LOGAN SQUARE — Divvy bike share stations have officially landed in Logan Square, and some bike shop owners are excited about it.
Boulevard Bikes owner Kevin Womac thinks that for those people who don't own bikes, Divvy might be the experience that nudges them into buying one.
"I think it's pretty great," said Womac. "I think people that don't own bikes might discover them, and say 'Hey, I like riding bikes,' and then buy one" from his shop at 2535 N. Kedzie Blvd.
He also thinks it may provide a boost to tourism in the neighborhood.
"Logan Square is known for good dining and stuff, and maybe someone staying in the downtown Hilton, you know, may take the train up and then bike the neighborhood," he said.
A little ways south in Humboldt Park, West Town Bikes executive director Alex Wilson said he, too, hopes Divvy will act like a "gateway drug" for bike riding in Humboldt Park.
"I'm excited that it's extending further out from the Loop area," said Wilson, whose activist group promotes bicycle riding.

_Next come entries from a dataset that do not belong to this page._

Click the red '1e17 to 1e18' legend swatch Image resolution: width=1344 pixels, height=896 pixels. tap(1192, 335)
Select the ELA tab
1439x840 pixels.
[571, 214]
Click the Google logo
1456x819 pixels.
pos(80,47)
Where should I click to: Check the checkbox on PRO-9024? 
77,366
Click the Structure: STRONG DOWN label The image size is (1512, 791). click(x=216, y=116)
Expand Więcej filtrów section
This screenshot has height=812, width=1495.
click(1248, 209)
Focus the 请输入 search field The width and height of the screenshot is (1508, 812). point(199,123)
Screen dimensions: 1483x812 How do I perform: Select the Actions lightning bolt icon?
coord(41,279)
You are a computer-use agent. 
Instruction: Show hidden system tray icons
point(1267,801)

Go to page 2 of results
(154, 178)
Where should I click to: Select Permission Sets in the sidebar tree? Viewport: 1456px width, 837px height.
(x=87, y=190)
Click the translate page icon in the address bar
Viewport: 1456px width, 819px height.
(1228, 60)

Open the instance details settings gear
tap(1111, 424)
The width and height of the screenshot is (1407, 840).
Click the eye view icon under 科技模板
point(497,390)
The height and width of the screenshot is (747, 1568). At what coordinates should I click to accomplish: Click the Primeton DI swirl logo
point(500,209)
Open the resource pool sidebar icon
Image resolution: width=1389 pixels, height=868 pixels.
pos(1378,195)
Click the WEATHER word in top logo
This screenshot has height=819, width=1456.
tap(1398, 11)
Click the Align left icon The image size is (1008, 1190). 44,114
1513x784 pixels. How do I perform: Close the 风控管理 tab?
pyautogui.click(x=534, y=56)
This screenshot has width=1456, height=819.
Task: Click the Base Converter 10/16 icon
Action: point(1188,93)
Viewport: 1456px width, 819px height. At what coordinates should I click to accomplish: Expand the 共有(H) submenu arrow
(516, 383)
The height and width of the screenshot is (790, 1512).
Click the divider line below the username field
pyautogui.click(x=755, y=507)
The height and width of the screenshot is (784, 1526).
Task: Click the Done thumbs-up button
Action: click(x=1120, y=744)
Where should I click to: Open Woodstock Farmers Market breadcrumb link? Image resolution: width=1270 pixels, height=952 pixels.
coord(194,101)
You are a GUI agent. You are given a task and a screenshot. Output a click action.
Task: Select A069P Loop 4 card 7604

But in a bike-centric neighborhood where many own their own bikes, will Divvy see much use?
Scott Wastyn, owner of Oscar Wastyn Bikes, 2634 W. Fullerton Ave., isn't so sure.
"In Logan Square, I don't think too many people are going to use them," he said. "Everybody's got bikes here."
Indeed, the new Divvy Station on the corner of Milwaukee and California avenues didn't appear to be getting too much action on Monday afternoon, though bicyclist after bicyclist could be seen riding by on their own bikes.
"Close to the lake front I can see it taking off, but around here I don't know," Wastyn said.
West Town Bike's Wilson said he is concerned that users will need a credit card or a debit card with a minimum balance to check out a Divvy bike.
"How accessible it is to low-income people is something Divvy will have to figure out," Wilson said.
On its web site, Divvy says the company is "working on a number of solutions for individuals that do not have bank accounts to be able to access Divvy."
"At present, however, you are required to have a debit or credit card to use the Divvy bike share system," the company says.
But in one other important way, Divvy bikes has been a huge boon to Humboldt Park and West Town Bikes, which works to increase bicycle riding with affordable bikes for under-served communities.
They also have after-school programs that allow young people to learn to become bicycle mechanics and build their own bikes.
"West Town Bikes is very excited about Divvy because some of the youth were hired by Divvy to put together their bikes and are part of their street teams," Wilson said.
As members of the street teams they will help maintain the bikes and the stations, and as the stations roll out they will continue to help assemble the new bikes.
"So we're very excited about that," he said.